### Using the information
A. Please copy from the comics blog below, word for word, the passage from "Eventually, Brother Francis" up to and including "his extraordinary ignorance.".
B. In the comics blog below, what does Brother Francis draw on Betty's purse?

### Quoted passage
################

Friday, February 27, 2009

Francis, Francis, FRANCIS...

I am drowning in marking, but it's late Friday night, so I shall pause for a moment to impart some medieval observations regarding our good friend, Brother Francis, Creator of Archie and Lover of the Female Form.

One of the qualities about Brother Francis that I find truly endearing is his adoration of breasts at the expense of absolutely everything else about his comic. Brother Francis, who does not know any women personally, nonetheless is so fascinated by the curvy bits on their fronts that he tends to draw random girls who have absolutely nothing to do with his strips in the foreground while the actual named characters fade into the background. So intent on the breasts is he that he does utterly silly things such as making Betty's and Veronica's silhouettes into deformed Rorschach blots, drawing a little Kool-Aid face on Betty's purse,* inserting a mannequin head wearing a coonskin cap into the background, and giving Veronica a "credit card" that is half the size of her head.** What does it matter? None of these things are boobies. No one is looking at them, anyway.

Eventually, Brother Francis is going to give up on the background altogether. Archie strips will become an endless parade of bosoms, each more swollen than the last. After that, it will only be a matter of time before the other monks enter his cell one day to find him huddled in a corner, giggling madly and trying to make love to his mattress.

*Or is that a truly terrible attempt at creating the Watchmen happy face? If so, Brother Francis is falling into a sad little trap that often ensnares his fellow cartoonist-monks as well; he thinks he is being edgy and up-to-date, whereas he is actually just demonstrating his extraordinary ignorance.

**Yes, Josh Fruhlinger made a similar observation earlier today. I am late. And slow. And wanting not to mark any more. Damn it.

Friday, February 20, 2009

So Simple, and Yet So Very Not Profound

Fred Basset is like raisins: relatively inoffensive but disappointing to find in a cookie you thought contained chocolate.* The strip's humour ranges from mild to completely nonexistent, and while it's hard to see why it has survived for so long, it's even harder to work up a good loathing against it. I don't like it in my cookies, but I'll force it down if there's nothing else to eat.

################

### Supplied data
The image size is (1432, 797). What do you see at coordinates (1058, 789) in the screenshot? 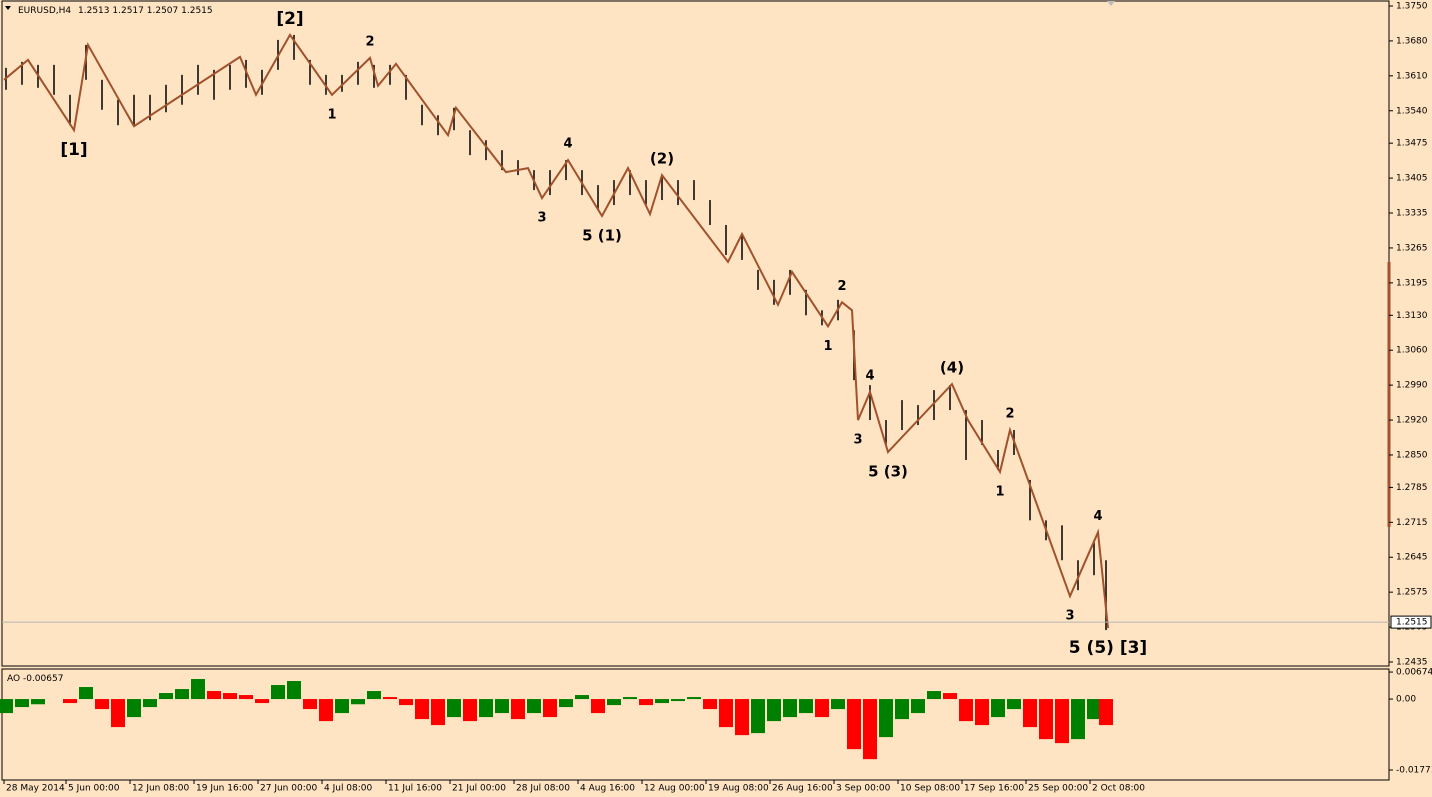
I see `x-tick-label: 25 Sep 00:00` at bounding box center [1058, 789].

################

### Response list
A.
Eventually, Brother Francis is going to give up on the background altogether. Archie strips will become an endless parade of bosoms, each more swollen than the last. After that, it will only be a matter of time before the other monks enter his cell one day to find him huddled in a corner, giggling madly and trying to make love to his mattress.

*Or is that a truly terrible attempt at creating the Watchmen happy face? If so, Brother Francis is falling into a sad little trap that often ensnares his fellow cartoonist-monks as well; he thinks he is being edgy and up-to-date, whereas he is actually just demonstrating his extraordinary ignorance.

B. A little Kool-Aid face.